Qui sta, a nostro giudizio, l'intuizione maggiore di regìa, l'altro polo di linguaggio, ed è stile che forgia la materia narrativa e la rende vivida. Infatti, se da un lato il pudore impedisce la rappresentazione della violenza in atto, dall'altro alcune assai convincenti modalità stilistiche ce la rendono in potenza, cioè nel suo essere diventata modalità dell'anima, pericolo che incombe, sempre e comunque, su ogni attimo di vita di buona parte dei personaggi.
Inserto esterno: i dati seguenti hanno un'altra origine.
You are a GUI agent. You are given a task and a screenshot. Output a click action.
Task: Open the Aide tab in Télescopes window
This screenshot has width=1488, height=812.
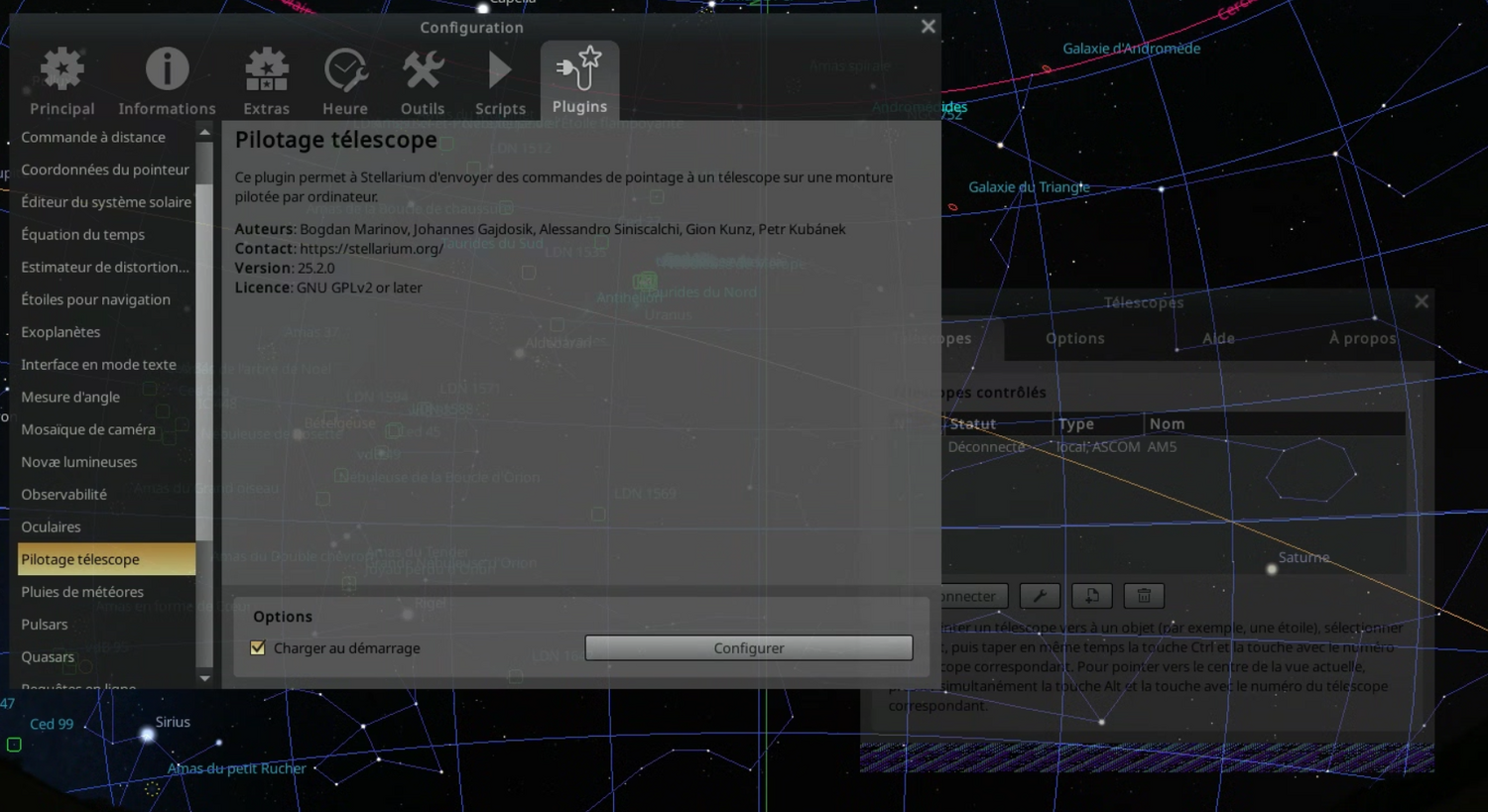pos(1218,338)
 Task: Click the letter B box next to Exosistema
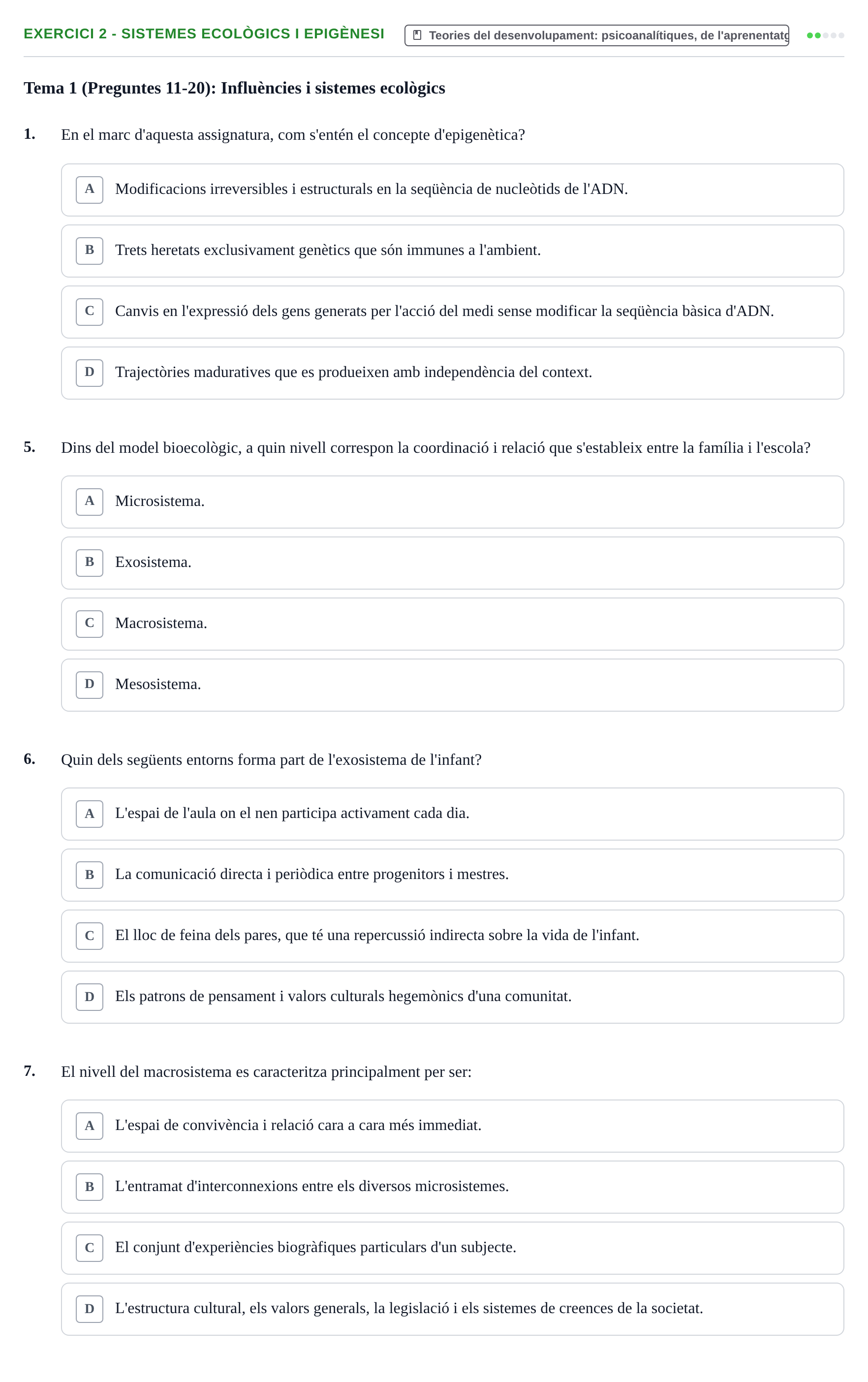(90, 563)
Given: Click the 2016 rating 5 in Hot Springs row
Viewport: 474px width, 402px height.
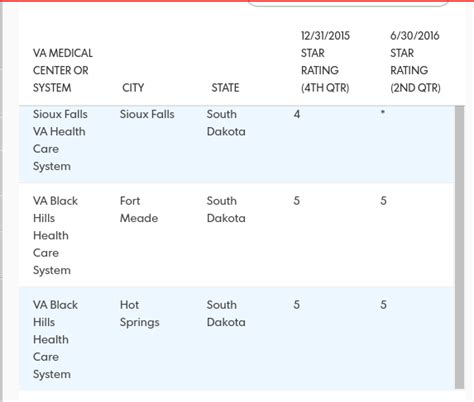Looking at the screenshot, I should coord(383,305).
Si pensi, per esempio, ai progressivi rendersi monoforma dei toni di recitazione di Sabina e Daniele; l'una inclinerà sempre più verso il sussurro, la parola detta a mezza voce, spezzettata e appena comprensibile, mentre il fratello, dall'atonìa delle prime sequenze che lo ritraggono, giungerà, alfine, nella scena madre del confronto con la sorella, a scolpire le parole, quasi a volerle rendere pietra, su cui e con cui, al contempo, fissare e aggredire il passato. Si ricordi, anche, la luce bianca e dolorosa, da maschera antica, che sempre illumina Emilia, come se la giovane donna fosse sfinge che porta dentro sé la maledizione di un passato non più recuperabile; e si rifletta sulla smorfia ironica e nervosa - nevrotica - che percorre, dall'inizio alla fine, ogni espressione del volto di Maria; o si considerino, ancora, gli occhi invasati di Negri, quando, da un certo momento del film, il sogno dell'opera d'arte - annichilito, per anni, dalla pratica alienante della fiction televisiva -, torna a farsi strada in modo prepotente, nel vagheggiare la realizzazione di un film puerile e sconnesso, segno di una reazione disarticolata e inefficace ad una violenza psicologica per troppo tempo subita. Oppure (ed è ciò che ha colpito di più la nostra immaginazione di spettatori), si pensi a quei carrelli improvvisi - o macchine a mano - che, nei vari momenti in cui la violenza affiora non come azione ma come affezione, sono sparati, di botto e a gran velocità, sul volto e sui corpi dei personaggi, a metafora di un'azione violenta che, di nuovo, non può essere vista ma ha segnato, e segna, e lo farà per sempre, la personalità di chi l'ha subita. La Comencini, insomma, cerca di restituire, con mezzi stilistici evocativi - la voce, la luce, lo sguardo, i movimenti di macchina -, una violenza vera, talvolta terrorizzata e, talaltra, raggelante, perché è un flusso che passa, in una ininterrotta relazione di scambio, tra il soggetto personaggio e il soggetto spettatore.